*What is asked*
Copy each of the entries below, word for word and line for line.

*Rows*
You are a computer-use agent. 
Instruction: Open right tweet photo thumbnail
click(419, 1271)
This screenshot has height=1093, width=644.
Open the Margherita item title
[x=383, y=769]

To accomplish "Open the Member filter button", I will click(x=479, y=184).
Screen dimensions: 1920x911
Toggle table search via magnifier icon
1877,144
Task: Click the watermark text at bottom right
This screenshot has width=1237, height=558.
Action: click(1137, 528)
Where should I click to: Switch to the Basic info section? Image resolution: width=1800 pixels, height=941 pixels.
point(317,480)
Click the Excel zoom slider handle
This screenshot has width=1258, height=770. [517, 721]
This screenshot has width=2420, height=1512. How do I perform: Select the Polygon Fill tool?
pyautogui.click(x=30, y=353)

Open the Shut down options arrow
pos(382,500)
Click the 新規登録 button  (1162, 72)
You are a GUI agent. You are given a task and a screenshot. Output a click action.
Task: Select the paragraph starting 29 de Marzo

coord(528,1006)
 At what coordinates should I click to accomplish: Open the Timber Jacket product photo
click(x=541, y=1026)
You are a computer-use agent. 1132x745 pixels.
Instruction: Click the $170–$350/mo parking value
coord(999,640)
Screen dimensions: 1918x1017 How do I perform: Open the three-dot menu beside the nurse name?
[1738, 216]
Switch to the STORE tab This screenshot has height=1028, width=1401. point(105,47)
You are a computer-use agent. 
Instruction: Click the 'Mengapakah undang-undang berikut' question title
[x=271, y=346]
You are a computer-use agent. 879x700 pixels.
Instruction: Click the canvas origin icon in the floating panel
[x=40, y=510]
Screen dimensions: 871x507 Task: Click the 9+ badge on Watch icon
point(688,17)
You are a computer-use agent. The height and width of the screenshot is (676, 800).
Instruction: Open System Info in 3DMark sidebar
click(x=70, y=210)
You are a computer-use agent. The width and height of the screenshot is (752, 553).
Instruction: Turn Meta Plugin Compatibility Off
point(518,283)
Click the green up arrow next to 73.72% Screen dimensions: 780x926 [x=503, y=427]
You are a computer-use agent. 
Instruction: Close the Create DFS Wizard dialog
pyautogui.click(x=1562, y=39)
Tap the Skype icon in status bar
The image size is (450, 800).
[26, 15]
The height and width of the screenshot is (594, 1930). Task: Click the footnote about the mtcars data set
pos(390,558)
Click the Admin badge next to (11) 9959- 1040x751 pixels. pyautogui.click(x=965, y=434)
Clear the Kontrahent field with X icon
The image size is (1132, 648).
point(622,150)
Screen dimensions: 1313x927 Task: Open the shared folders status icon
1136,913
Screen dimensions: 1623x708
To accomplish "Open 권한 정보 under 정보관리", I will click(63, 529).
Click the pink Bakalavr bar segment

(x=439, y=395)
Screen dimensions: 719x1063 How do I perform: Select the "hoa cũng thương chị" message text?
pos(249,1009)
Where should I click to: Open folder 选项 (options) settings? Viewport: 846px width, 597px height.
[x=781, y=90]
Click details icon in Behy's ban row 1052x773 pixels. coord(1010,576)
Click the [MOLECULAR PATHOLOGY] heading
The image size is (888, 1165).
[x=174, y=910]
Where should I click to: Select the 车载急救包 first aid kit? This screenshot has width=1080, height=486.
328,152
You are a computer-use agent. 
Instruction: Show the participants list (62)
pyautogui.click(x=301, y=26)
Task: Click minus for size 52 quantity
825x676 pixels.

*Solution for this problem*
You are a computer-use agent. 
Instruction: Open right tweet photo thumbnail
click(419, 1271)
This screenshot has height=1093, width=644.
Open the Margherita item title
[x=383, y=769]

To accomplish "Open the Member filter button", I will click(x=479, y=184).
Screen dimensions: 1920x911
Toggle table search via magnifier icon
1877,144
Task: Click the watermark text at bottom right
This screenshot has width=1237, height=558.
Action: click(1137, 528)
Where should I click to: Switch to the Basic info section? Image resolution: width=1800 pixels, height=941 pixels.
point(317,480)
Click the Excel zoom slider handle
This screenshot has width=1258, height=770. [517, 721]
This screenshot has width=2420, height=1512. How do I perform: Select the Polygon Fill tool?
pyautogui.click(x=30, y=353)

Open the Shut down options arrow
pos(382,500)
Click the 新規登録 button  (1162, 72)
You are a GUI agent. You are given a task and a screenshot. Output a click action.
Task: Select the paragraph starting 29 de Marzo

coord(528,1006)
 At what coordinates should I click to accomplish: Open the Timber Jacket product photo
click(x=541, y=1026)
You are a computer-use agent. 1132x745 pixels.
Instruction: Click the $170–$350/mo parking value
coord(999,640)
Screen dimensions: 1918x1017 How do I perform: Open the three-dot menu beside the nurse name?
[1738, 216]
Switch to the STORE tab This screenshot has height=1028, width=1401. point(105,47)
You are a computer-use agent. 
Instruction: Click the 'Mengapakah undang-undang berikut' question title
[x=271, y=346]
You are a computer-use agent. 879x700 pixels.
Instruction: Click the canvas origin icon in the floating panel
[x=40, y=510]
Screen dimensions: 871x507 Task: Click the 9+ badge on Watch icon
point(688,17)
You are a computer-use agent. The height and width of the screenshot is (676, 800).
Instruction: Open System Info in 3DMark sidebar
click(x=70, y=210)
You are a computer-use agent. The width and height of the screenshot is (752, 553).
Instruction: Turn Meta Plugin Compatibility Off
point(518,283)
Click the green up arrow next to 73.72% Screen dimensions: 780x926 [x=503, y=427]
You are a computer-use agent. 
Instruction: Close the Create DFS Wizard dialog
pyautogui.click(x=1562, y=39)
Tap the Skype icon in status bar
The image size is (450, 800).
[26, 15]
The height and width of the screenshot is (594, 1930). Task: Click the footnote about the mtcars data set
pos(390,558)
Click the Admin badge next to (11) 9959- 1040x751 pixels. pyautogui.click(x=965, y=434)
Clear the Kontrahent field with X icon
The image size is (1132, 648).
point(622,150)
Screen dimensions: 1313x927 Task: Open the shared folders status icon
1136,913
Screen dimensions: 1623x708
To accomplish "Open 권한 정보 under 정보관리", I will click(63, 529).
Click the pink Bakalavr bar segment

(x=439, y=395)
Screen dimensions: 719x1063 How do I perform: Select the "hoa cũng thương chị" message text?
pos(249,1009)
Where should I click to: Open folder 选项 (options) settings? Viewport: 846px width, 597px height.
[x=781, y=90]
Click details icon in Behy's ban row 1052x773 pixels. coord(1010,576)
Click the [MOLECULAR PATHOLOGY] heading
The image size is (888, 1165).
[x=174, y=910]
Where should I click to: Select the 车载急救包 first aid kit? This screenshot has width=1080, height=486.
328,152
You are a computer-use agent. 
Instruction: Show the participants list (62)
pyautogui.click(x=301, y=26)
Task: Click minus for size 52 quantity
825x676 pixels.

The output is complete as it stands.